Esse distanciamento entre regra e prática ajuda a explicar por que o país entrou no radar de iniciativas que buscam redesenhar o modelo tradicional de trabalho. Entre elas, está a proposta da semana profissional de quatro dias, pensada como uma forma de reduzir a carga horária sem comprometer resultados. A modalidade trabalhista caracteriza uma resposta a problemas crescentes, como o absenteísmo e os efeitos do trabalho na saúde mental.
Números recentes reforçam esse cenário. Segundo dados da organização "4 Day Week Global", a cada trimestre, cerca de 2,2 milhões de dias de trabalho deixam de ser cumpridos, e aproximadamente um quarto dessas ausências está ligado a esgotamento, burnout e outras condições associadas ao ambiente profissional. Ao mesmo tempo, 27% dos trabalhadores afirmam considerar abandonar seus empregos para dar mais espaço à vida pessoal.

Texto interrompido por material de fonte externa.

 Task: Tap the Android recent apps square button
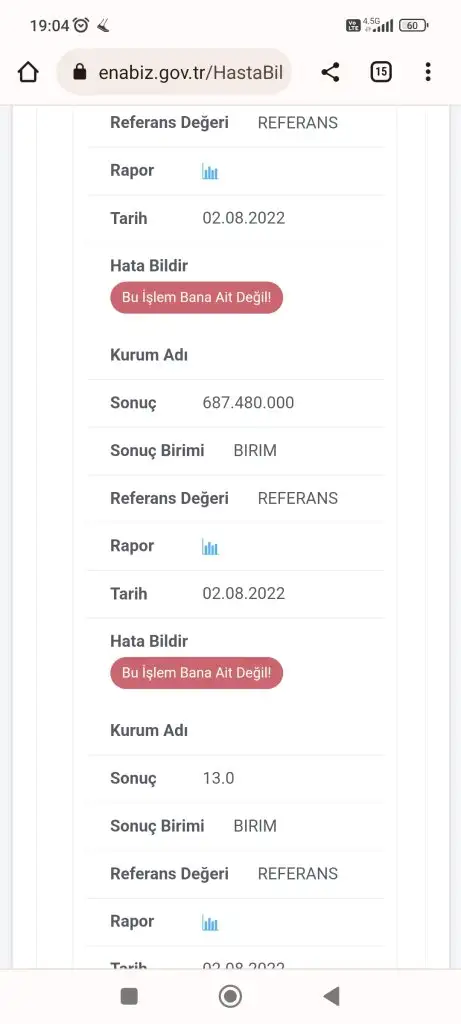(x=129, y=996)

Diante desse contexto, a entidade lançou um teste prático na Noruega e na Suécia. O projeto, com duração de seis meses e início no fim de 2025, segue até o próximo verão europeu e propõe uma mudança direta na rotina: antecipar o início do fim de semana para a tarde de quinta-feira, avaliando como isso impacta produtividade e bem-estar.
A experiência adota o modelo 100-80-100, no qual os trabalhadores recebem 100% do salário, cumprem 80% da jornada e mantêm 100% da produtividade. Em um país onde jornadas mais curtas já fazem parte da cultura, a expectativa é de que os resultados sejam positivos. Caso isso se confirme, a semana de quatro dias pode avançar de proposta experimental para uma transformação concreta nas relações de trabalho.
No Brasil, a discussão segue um caminho diferente, mas igualmente intenso. A redução da jornada de trabalho ganhou força com o debate sobre o fim da escala 6x1, impulsionado por mobilizações populares e pela repercussão nas redes sociais. O tema passou a integrar a agenda política nacional, com propostas que defendem a diminuição da carga semanal sem redução salarial e a adoção de modelos mais equilibrados, como o 5x2.
A luta também se organiza coletivamente, com destaque para o Movimento Vida Além do Trabalho, que tem articulado protestos e ampliado a pressão por mudanças. Ao mesmo tempo, a pauta encontra resistência de setores empresariais, que apontam possíveis impactos econômicos. Ainda assim, o debate avança no Congresso e já é tratado como uma possibilidade concreta de transformação nas relações de trabalho no país, aproximando o Brasil de discussões globais sobre produtividade, bem-estar e qualidade de vida.